Tarefas escritas:
1 - Transcreva do trecho fornecido a parte entre "Coloridas de acordo" e "meio ao caos.", inclusive, sem alterar nada.
2 - De acordo com o trecho fornecido, em que direção as ondas Kelvin sempre viajam?

Trecho fornecido:
Como os físicos quânticos explicaram os padrões climáticos oscilantes da Terra

Coloridas de acordo com a temperatura, as correntes oceânicas da Terra giram e giram. Algumas dessas correntes parecem turbulentas e caóticas, mas outras são ordenadas e estáveis, e alimentam padrões climáticos periódicos em larga escala. Imagem via NASA/Goddard Space Flight Center – Estúdio de Visualização Científica

#Clima 

Ao tratar a Terra como um isolante topológico – um estado de matéria quântica – os físicos encontraram uma explicação poderosa para os movimentos do ar e dos mares do planeta.

Embora grande parte do ar e dos mares do nosso planeta seja agitado pelo capricho de uma tempestade, algumas características são muito mais regulares. No equador, ondas de mil quilômetros persistem em meio ao caos.

Tanto no oceano quanto na atmosfera, essas ondas gigantescas, chamadas de ondas Kelvin, sempre viajam para o leste. E alimentam padrões climáticos oscilantes como o El Niño, um aquecimento periódico das temperaturas oceânicas que retorna a cada poucos anos.

Dados armazenados:
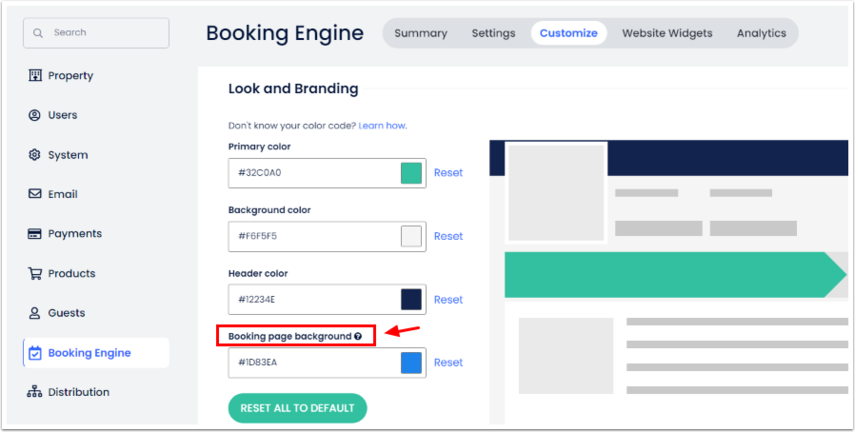The height and width of the screenshot is (432, 855).
Task: Click the sidebar Search field
Action: [96, 33]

Exercício resolvido:
1 -
Coloridas de acordo com a temperatura, as correntes oceânicas da Terra giram e giram. Algumas dessas correntes parecem turbulentas e caóticas, mas outras são ordenadas e estáveis, e alimentam padrões climáticos periódicos em larga escala. Imagem via NASA/Goddard Space Flight Center – Estúdio de Visualização Científica

#Clima 

Ao tratar a Terra como um isolante topológico – um estado de matéria quântica – os físicos encontraram uma explicação poderosa para os movimentos do ar e dos mares do planeta.

Embora grande parte do ar e dos mares do nosso planeta seja agitado pelo capricho de uma tempestade, algumas características são muito mais regulares. No equador, ondas de mil quilômetros persistem em meio ao caos.

2 - Para o leste.